How to Shape the Future

In late August the students of the renowned Pforzheim Automotive MA degree course held their summer show…

Concept design by Min Byungyoon
Concept design by Min Byungyoon: sculptural expression

…it all looked lovely. I meant to write about this a bit sooner but other subjects demanded my time. However, the main points I wanted to make are still valid. I could easily have selected another degree show but this one is the excuse to make them as they are general to all design courses, I feel.

The first thing to keep in mind with the Pforzheim MA course is that it is one run very much with the needs of the car industry in mind. I understand Pforzheim works very closely with the car makers and many of their graduates quickly get jobs in industry. Evidently, the industry is satisfied with the course’s output.

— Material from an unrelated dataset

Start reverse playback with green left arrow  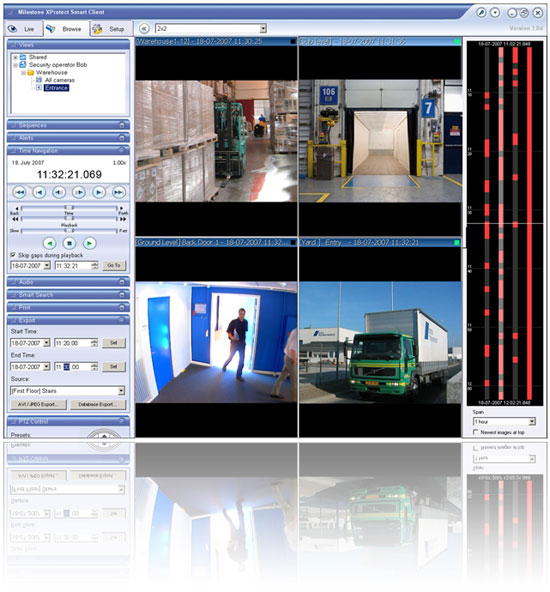[x=49, y=243]
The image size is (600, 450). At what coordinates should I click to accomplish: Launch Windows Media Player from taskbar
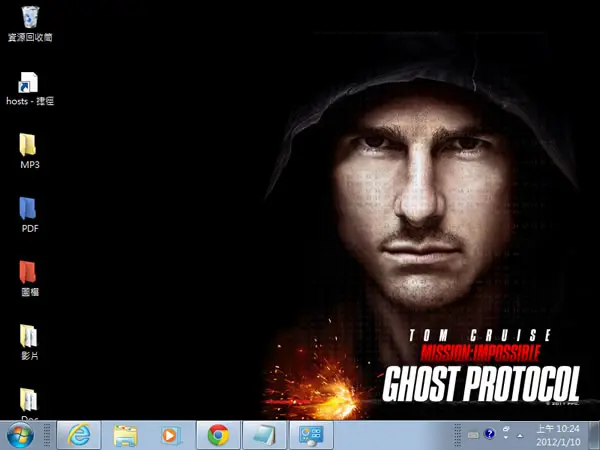click(171, 435)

Audi Flux concept by Ernst Martin Maurer
Audi Flux concept by Ernst Martin Maurer

Pforzheim graduates are highly skilled and produce the kind of work that demonstrates how readily they could be parachuted into a real job next Monday morning should the need arise. Speaking from experience, having done an MA in automotive design, I recognise how talented and competent these students are. In my own case I had two years to do what these students have probably taken five or six to achieve and looking back, I emerged from my course half-baked. I say that in order to put my comments in perspective.

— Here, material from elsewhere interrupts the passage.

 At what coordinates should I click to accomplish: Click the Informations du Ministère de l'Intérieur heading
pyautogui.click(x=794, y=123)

Having taken a look at the concepts shown here I am impressed by the detailing of the designs and the very standard of the models, sketches and CAD visuals. Some of the details that struck me were the small vents on the Audi concept by Ernst Martin Maurer And Min Byungyoon’s concept showed some very dynamic forms and carefully handled sculpting.

What did cross my mind after looking at the eight projects was that I could see none of these vehicles being on the road in five years and, in my experience, trying to guess what will be desirable in 20 is nigh on impossible. Eoin Doyle has described elsewhere here the protracted and painful gestation of the Jaguar XJ40*. Trying to design a car is a process that is not unlike making chips (or “french fries”) in that you can’t make them very much in advance. That Jaguar started designing a car in the early 70s for launch in the early 80s was, to say the least, unfortunate. I would guess the first 70% of the time they spent was wasted.

The brand news cars we see on the roads now are the result of design work concluded between 24 and 36 months ago. The designers started the sketching up to 48 months ago, which is a rather long time. That lead time leaves a wide and tall window of opportunity for other vehicles to appear in the interim which make a later vehicle seem passé or irrelevant. In a nutshell, you can be leapfrogged.

Among the parameters are styling: how do you guess the far future? It is unavoidable that what you produce for production in 50 months is going to be based on what is acceptable at that point. In the meantime small random ideas appear that change the game; small trends become norms and what seemed normal when the design is signed off can become dated. Imagine the shame that some car designer felt when they produced a car with guttered windows only to find that the next year gutterless frames become so evidently the only acceptable solution. This kind of thing happens all the time.

Looking at these designs above I can see clearly students who are ready for work at GM, VW, Ford or Porsche with immediate effect. What I can’t see is anything so distinctive as to indicate this is where the next new thing is going to be coming from. Only the inputs from researchers, designers and managers at the car builders can provide the information that would combine with these students’ capabilities to produce the kinds of overall designs I would consider believable.

2013 concept by Michael Lastowski at Coventry University.
2013 concept by Michael Lastowski at Coventry University.

I have found some work from the 2013 Coventry MA automotive show which indicates this is something of a structural problem with automotive degree courses. The image I have picked from the year 2013 and the one from 2000 show the same kind of skills as the Pforzheim students display. Also apparent is that formlessness, and lack of particular problems to solve that makes real cars so much more interesting than student projects ever manage to be.

What the degree courses need is grist. I would suggest that the industry collaboration provides some more realistic constraints so as give the students something to work against or around. That they apparently don’t is why I feel the courses that I know of are not quite as good as the students lucky enough to take them.

Let’s keep an eye on these designs as you may see aspects of them in production in 60 months’ time. What you won’t see is anything very much like them overall.

2000 concept car by Andrew Moore at Coventry University
2000 concept car by Andrew Moore at Coventry University

What I get from this is that were I to be running a degree course, I’d be telling my students what Raymond Loewy thought a designer should provide, the most advanced yet acceptable. I’d also emphasise that the restrictions that face real designers aren’t an impediment to good design. Thus, throwing away all the packaging requirements doesn’t lead to very interesting shapes.

It tends to lead to the same amorphous forms that have characterised student work for a very long time: big wheels, elongated bodies and very low roofs. I’d much rather see designs that make a success of crash-test standards and the simple need for cars to be easy to get into and out of. Am I boring?

I wish all the students at Pforzheim the very best of luck in the future. They won’t need much as they are clearly very good at what they do.

Author: richard herriott

I like anchovies. I dislike post-war town planning.